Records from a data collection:

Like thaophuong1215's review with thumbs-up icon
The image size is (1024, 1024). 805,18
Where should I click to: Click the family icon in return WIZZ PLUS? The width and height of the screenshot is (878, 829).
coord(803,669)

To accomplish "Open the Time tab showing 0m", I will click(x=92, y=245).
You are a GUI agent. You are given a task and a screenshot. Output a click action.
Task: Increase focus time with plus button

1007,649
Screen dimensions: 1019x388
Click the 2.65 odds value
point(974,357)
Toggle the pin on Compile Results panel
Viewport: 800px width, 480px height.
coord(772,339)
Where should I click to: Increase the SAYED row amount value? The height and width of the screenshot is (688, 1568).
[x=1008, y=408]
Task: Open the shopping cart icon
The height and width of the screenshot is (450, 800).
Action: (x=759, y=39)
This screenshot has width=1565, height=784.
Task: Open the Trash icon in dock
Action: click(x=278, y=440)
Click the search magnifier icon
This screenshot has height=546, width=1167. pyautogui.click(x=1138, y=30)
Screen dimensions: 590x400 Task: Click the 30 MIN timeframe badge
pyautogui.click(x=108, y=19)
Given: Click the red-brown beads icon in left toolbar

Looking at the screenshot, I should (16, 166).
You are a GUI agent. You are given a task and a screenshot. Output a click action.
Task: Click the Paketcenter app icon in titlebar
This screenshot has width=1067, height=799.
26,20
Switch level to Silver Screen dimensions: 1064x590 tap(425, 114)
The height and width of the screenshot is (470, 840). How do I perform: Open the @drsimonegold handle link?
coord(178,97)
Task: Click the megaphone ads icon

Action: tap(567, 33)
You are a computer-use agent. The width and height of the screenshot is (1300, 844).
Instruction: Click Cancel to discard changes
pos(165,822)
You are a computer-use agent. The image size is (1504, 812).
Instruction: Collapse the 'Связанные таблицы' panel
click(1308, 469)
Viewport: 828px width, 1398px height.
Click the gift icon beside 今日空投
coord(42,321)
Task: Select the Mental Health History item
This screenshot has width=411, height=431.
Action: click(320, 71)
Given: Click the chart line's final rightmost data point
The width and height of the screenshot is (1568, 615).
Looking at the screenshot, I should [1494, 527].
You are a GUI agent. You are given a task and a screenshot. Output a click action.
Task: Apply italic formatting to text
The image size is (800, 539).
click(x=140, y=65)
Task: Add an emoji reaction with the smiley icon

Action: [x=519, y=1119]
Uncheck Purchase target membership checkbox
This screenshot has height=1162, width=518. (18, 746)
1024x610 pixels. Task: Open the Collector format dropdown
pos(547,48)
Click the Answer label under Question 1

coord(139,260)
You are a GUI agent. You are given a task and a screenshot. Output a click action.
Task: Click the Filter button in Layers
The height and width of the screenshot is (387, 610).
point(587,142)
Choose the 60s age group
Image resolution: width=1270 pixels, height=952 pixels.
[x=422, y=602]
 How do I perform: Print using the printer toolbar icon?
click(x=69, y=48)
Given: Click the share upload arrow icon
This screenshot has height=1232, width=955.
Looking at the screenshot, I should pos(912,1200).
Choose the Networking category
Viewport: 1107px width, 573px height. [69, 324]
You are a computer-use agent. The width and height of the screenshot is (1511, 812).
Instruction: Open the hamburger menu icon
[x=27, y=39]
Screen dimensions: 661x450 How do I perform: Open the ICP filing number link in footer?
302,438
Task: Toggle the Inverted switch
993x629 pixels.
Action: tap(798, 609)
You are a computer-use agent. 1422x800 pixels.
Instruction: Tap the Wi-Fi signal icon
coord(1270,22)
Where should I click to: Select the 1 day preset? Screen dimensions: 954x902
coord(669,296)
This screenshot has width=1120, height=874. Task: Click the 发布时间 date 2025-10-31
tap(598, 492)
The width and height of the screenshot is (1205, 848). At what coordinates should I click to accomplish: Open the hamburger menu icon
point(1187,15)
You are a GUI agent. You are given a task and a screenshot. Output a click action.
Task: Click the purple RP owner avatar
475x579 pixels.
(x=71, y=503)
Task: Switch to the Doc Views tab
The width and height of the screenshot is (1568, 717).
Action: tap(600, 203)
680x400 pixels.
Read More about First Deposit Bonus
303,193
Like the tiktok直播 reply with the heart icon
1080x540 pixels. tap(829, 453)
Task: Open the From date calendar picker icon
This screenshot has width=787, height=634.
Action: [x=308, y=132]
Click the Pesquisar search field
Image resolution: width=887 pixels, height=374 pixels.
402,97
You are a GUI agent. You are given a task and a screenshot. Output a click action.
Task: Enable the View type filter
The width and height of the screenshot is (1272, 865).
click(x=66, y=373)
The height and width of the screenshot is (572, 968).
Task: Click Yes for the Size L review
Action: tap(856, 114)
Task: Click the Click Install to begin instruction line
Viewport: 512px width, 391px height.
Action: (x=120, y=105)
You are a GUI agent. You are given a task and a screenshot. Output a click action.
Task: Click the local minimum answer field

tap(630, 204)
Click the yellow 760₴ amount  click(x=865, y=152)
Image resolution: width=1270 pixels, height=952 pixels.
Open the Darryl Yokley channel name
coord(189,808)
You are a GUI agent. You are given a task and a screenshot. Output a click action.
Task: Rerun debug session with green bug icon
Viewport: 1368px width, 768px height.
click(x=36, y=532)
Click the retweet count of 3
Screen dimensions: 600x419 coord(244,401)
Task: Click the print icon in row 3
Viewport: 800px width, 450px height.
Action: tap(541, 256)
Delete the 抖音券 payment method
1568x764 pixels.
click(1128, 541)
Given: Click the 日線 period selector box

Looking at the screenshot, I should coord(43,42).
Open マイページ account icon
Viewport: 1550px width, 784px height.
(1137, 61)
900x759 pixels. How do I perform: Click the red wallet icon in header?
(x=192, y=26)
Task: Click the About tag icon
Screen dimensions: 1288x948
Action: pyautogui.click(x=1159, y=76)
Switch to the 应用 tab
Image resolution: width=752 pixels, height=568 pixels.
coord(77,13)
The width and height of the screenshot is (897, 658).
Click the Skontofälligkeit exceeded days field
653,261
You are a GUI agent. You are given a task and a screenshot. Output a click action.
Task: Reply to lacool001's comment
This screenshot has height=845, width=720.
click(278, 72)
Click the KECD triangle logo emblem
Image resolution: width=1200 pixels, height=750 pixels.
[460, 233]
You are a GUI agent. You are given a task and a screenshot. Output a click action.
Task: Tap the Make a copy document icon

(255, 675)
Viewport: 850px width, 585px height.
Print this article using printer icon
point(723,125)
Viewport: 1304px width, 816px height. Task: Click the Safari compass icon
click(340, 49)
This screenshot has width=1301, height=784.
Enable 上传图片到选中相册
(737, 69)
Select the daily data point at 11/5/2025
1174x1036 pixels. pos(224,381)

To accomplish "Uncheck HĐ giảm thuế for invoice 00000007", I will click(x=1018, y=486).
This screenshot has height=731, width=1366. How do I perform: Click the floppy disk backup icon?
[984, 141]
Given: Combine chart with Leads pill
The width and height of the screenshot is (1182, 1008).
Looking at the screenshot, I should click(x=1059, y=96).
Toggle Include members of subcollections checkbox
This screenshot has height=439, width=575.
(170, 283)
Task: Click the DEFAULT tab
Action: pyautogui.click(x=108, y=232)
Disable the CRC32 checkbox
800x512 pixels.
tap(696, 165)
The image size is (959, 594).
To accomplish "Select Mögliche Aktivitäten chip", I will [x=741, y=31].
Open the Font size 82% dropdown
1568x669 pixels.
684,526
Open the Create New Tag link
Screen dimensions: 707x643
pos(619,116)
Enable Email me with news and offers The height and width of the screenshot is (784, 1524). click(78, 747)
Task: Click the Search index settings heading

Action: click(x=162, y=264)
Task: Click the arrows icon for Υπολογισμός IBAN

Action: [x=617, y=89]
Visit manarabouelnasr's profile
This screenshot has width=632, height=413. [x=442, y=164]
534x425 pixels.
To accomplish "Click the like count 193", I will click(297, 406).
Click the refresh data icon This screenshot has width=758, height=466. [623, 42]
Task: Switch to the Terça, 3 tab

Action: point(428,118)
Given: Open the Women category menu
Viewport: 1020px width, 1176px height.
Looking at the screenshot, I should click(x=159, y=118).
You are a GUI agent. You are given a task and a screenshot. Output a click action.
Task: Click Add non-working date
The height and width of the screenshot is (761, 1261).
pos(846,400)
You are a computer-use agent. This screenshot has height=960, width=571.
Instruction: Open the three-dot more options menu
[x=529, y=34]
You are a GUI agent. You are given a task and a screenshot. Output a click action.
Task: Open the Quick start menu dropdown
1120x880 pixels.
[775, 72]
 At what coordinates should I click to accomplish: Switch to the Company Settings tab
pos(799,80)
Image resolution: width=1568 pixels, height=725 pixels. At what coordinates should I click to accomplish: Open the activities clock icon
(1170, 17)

▶ _Assignment_
If a line in the entries contains "will", copy it.

▶ _Solution to this problem_
To accomplish "Open the Time tab showing 0m", I will click(x=92, y=245).
To accomplish "Uncheck HĐ giảm thuế for invoice 00000007", I will click(x=1018, y=486).
To accomplish "Select Mögliche Aktivitäten chip", I will [x=741, y=31].
To accomplish "Click the like count 193", I will click(297, 406).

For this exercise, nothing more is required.